In the 1960s, the swamps of south Venice became a multi-million dollar building project that culminated in what we now call Marina Del Rey.
Pleasure boats, yacht clubs, nautical facilities, circular high rises with balconies overlooking the harbor, landscaped roadways with palm trees, office buildings, pharmacies, tennis courts, a hospital, a fire station, a library; and many restaurants overlooking the yachts, sailboats and motor boats.
A district devoted to tanning, drinking, carousing, love making, and living the good life amongst airline pilots, stewardesses, restaurant workers, aspiring actors, and retirees. The 1960s dream of accessible pleasure for anyone white with a convertible.
They even built the 90 Freeway to get people in fast, before the boat left the dock. Imagine the high quality of life 60 years ago, when a new freeway was affordable and considered the highest and best use of land.

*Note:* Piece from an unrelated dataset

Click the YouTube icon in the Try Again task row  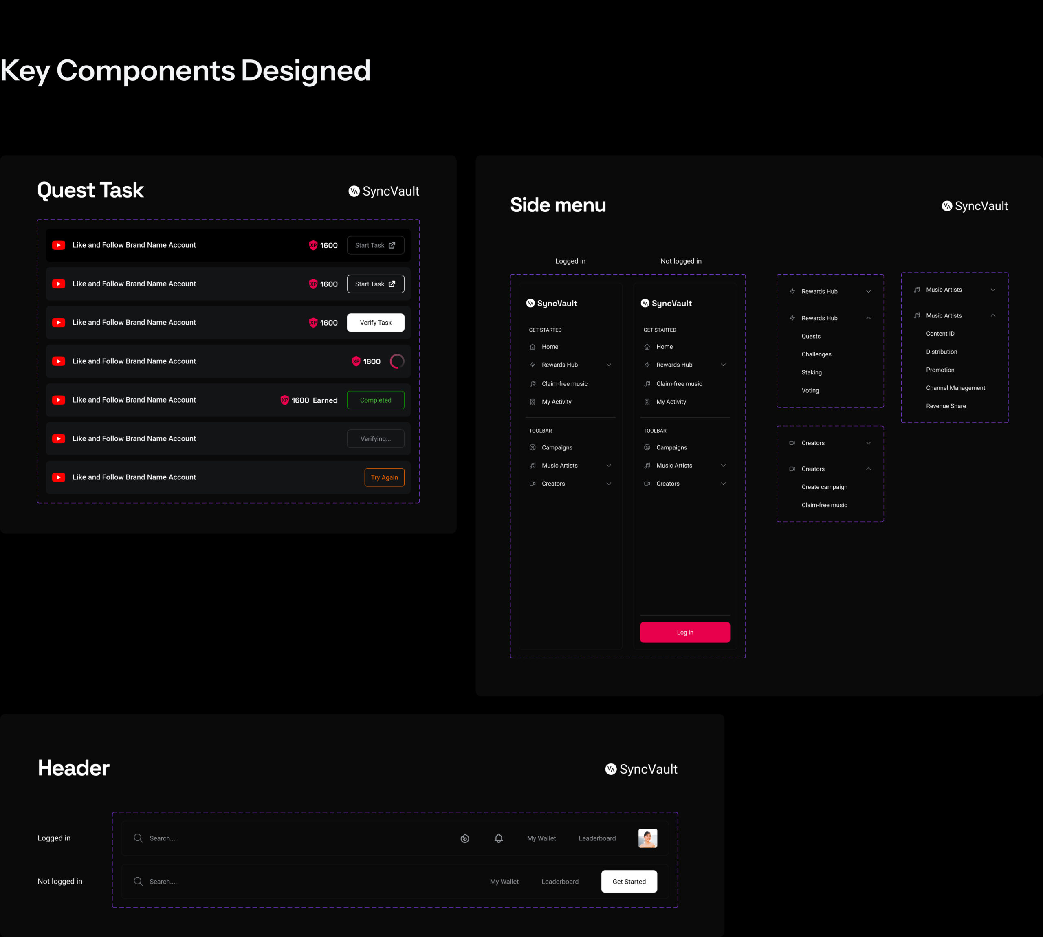(x=59, y=477)
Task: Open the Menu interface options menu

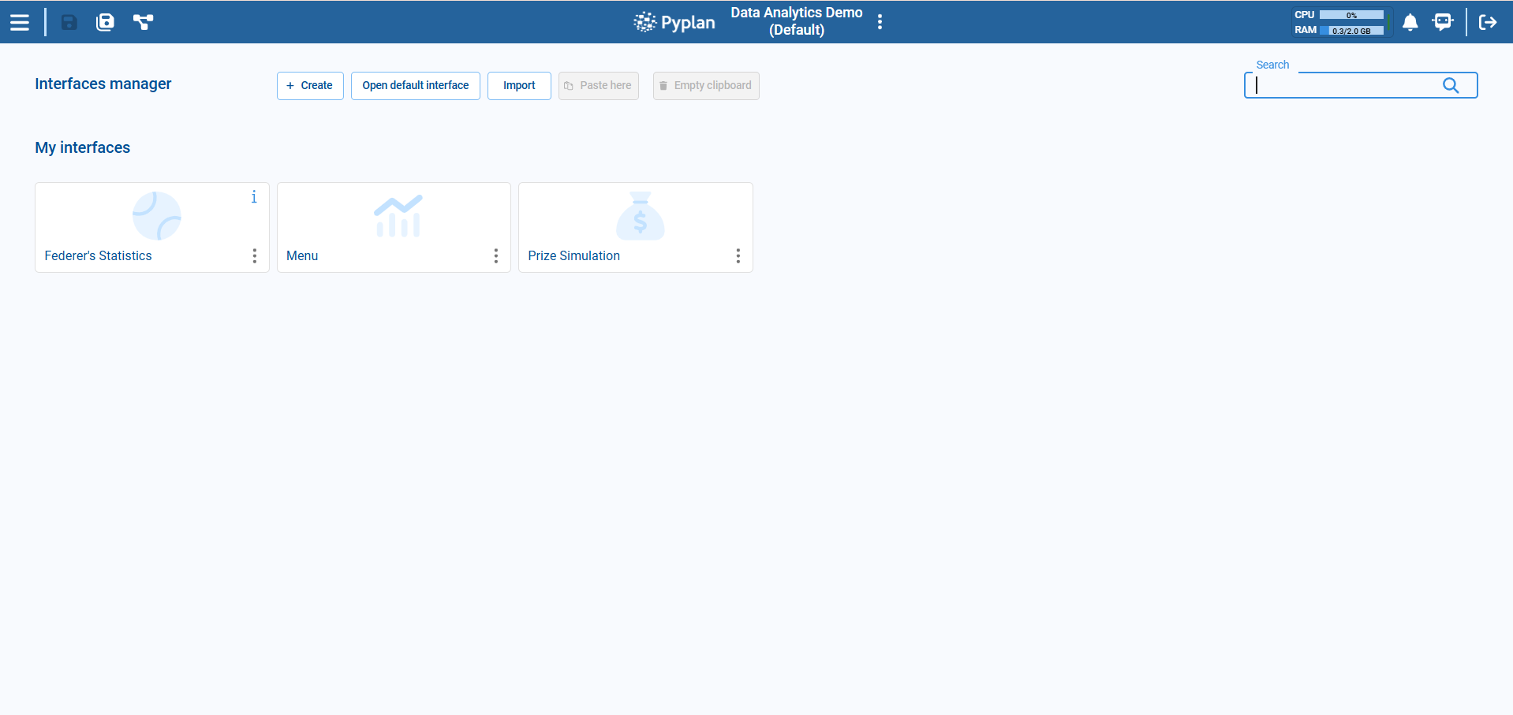Action: click(x=496, y=255)
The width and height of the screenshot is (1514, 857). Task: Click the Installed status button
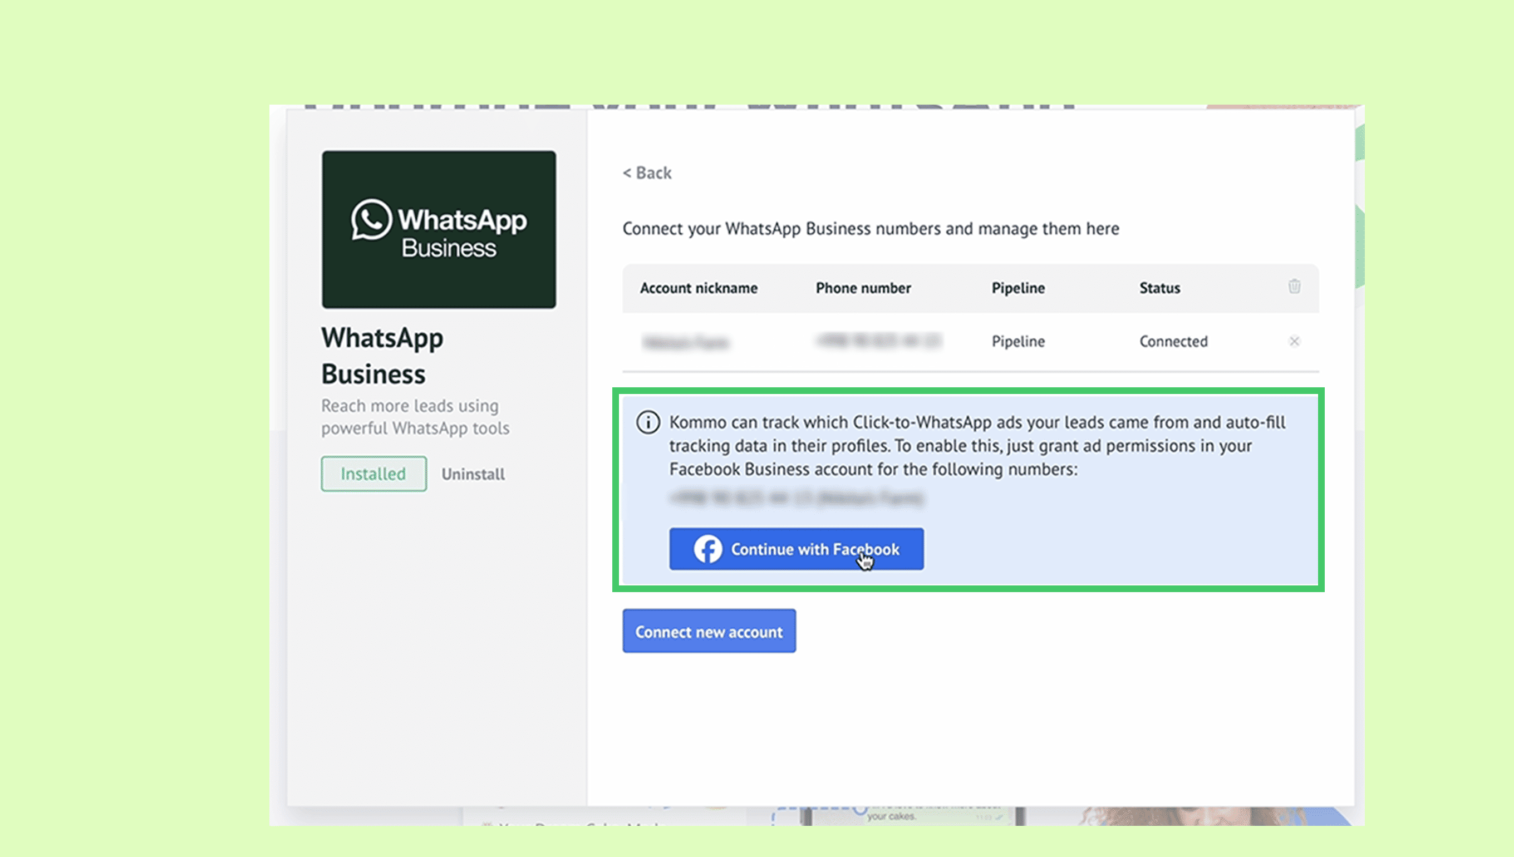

From its inception, Marina Del Rey feigned a public purpose while raking in the dollars fencing off the best parts for private use of yacht clubs and apartment dwellers. Docks are locked up and there are many barriers to prevent the use of the harbor for the general public unless you are there to purchase a dinner and drinks on a boat, bar or restaurant.

Over the years, there have been community projects to create usable public space, such as Yvonne B. Burke Park on the north side of Admiralty Way which has athletic equipment, bike roads and jogging paths. That park too has recently been incarcerated when Bay View Management built a cinder block wall that closed a public access point behind a Ralph’s store on Lincoln Boulevard.
God forbid a pedestrian in a park might access a supermarket on foot.
Other luxury apartments, understandably fearful of crime, vagrancy and violence, have illegally built obstructions along their land to prevent the park from becoming a way to enter their properties.
Every few hundred feet, the green parks become parking lots. An athlete running, riding a bike or rolling skating will eventually stop at a busy road where vehicles speed by at 60 miles an hour. And other cars and trucks will be entering the parking lots or exiting, creating additional hazards for the non-driver.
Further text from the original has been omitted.